А в то утро моей досаде не было предела. Уставившись на птичку и настроившись было уже услыхать «Здравствуй, мой маленький дружок!», я вдруг услышала что-то совершенно непонятное: «Внимание! Внимание! Работают все радиостанции Советского Союза и Центральное телевидение!» – Тут же в комнату влетает дед и, ни слова не говоря, поворачивает ручку до отказа. «Передаем сообщение ТАСС». Сквозь настежь открытые двери детской и кухни я вижу бабушку, которая начинает напряженно вытирать руки о старый передник. «Сегодня, двенадцатого апреля, тысяча девятьсот шестьдесят первого года…» Голос непривычно, слишком четко разделяет медленные слова, и это пугает, словно говорит не живой человек, а красный человек с плаката «Все силы – семилетке!», что висит на главной площади городка. И в то же время этот голос, совсем как у живого, звенит, звенит, взвиваясь все выше, и, кажется, только громадным усилием воли заставляет себя удержаться, не сорваться вверх и не улететь.

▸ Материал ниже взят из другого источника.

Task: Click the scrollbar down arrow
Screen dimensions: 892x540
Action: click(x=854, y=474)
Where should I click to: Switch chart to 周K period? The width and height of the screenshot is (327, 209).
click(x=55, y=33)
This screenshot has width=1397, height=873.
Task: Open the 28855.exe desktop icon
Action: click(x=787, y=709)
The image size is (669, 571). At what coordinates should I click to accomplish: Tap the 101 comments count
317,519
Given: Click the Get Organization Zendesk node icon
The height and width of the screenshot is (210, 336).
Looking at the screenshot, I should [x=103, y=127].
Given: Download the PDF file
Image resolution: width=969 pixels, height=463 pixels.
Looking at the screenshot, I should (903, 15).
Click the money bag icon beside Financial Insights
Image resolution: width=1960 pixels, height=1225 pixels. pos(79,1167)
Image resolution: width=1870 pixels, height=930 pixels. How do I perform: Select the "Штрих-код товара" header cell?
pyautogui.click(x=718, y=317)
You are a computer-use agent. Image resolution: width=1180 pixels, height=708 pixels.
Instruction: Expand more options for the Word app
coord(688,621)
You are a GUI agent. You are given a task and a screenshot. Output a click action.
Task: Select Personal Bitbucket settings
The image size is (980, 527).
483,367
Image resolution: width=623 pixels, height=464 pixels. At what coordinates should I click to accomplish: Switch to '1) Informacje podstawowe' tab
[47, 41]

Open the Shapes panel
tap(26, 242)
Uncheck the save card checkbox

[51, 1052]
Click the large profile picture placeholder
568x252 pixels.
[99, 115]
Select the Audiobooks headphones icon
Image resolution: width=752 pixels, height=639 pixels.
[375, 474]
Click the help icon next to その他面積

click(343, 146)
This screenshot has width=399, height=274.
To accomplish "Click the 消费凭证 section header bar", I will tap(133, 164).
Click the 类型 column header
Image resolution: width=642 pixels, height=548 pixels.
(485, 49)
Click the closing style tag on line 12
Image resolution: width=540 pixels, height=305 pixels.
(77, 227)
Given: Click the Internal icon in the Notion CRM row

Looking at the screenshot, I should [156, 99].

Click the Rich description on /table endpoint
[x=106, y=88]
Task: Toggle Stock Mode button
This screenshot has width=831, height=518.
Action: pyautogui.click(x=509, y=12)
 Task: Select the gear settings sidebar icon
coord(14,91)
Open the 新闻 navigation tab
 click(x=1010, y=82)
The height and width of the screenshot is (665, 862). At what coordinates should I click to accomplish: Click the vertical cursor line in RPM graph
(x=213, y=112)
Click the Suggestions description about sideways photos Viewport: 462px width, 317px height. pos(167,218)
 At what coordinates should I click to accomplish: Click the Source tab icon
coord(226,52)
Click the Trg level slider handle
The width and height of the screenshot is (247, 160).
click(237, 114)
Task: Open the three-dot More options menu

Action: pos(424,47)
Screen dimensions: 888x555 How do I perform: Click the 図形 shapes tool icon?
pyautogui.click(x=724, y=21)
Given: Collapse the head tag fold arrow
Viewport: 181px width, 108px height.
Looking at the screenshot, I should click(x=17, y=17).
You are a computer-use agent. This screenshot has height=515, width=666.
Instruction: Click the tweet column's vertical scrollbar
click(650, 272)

В это время тяжелая дверь из сеней распахивается и заполошно влетает соседка; она замирает на пороге, голос говорит что-то еще, совсем немного, соседка кидается к бабушке, они целуются и плачут. Мой дед смущенно бормочет что-то вроде: «Погодите, еще не приземлился, мало ли что… Вот приземлится – тогда…» Соседка тарахтит: «А я-то думала – война, вечно ведь неспокойно, ну, думаю, война, война же – да и к вам бегу, а тут…»
Вот тебе и детская передача. Я слезаю с кровати и нехотя надеваю малышовый лифчик, пристегиваю к нему нитяные чулочки…
Появляется наша квартирантка, студентка; она взбудораженно говорит: вот, мол, она же еще вчера доказывала, что скоро закончится «собачья эпопея»!., но все равно не верится!..
Признаюсь, к своему стыду, что тогда я не могла взять в толк, почему все так безумно рады, что в космос полетели уже не Белка и Стрелка, а некий взрослый человек. Какая разница?.. Наверное, я так недоумевала потому, что ведь в детстве собака – это вполне человек, к тому же, по телевизору игрушечные собачки делали что угодно. И торжественная многозначительность взрослых, их возбуждение меня чуточку злили, как это бывает, коль скоро мы чего-то не можем уразуметь. Родители мои были на работе, а старики объяснять не умели, да и некогда им было. Дед вывесил над крыльцом красный флаг, и другие хозяева домов тоже вывесили флаги. А в центре городка, который тогда назывался просто железнодорожной станцией, стены деревянных магазинчиков, еще долго оставались исписаны мелом и разноцветными красками: «Юра!!!», «Да здравствует Гагарин!!!», «Ура!!!»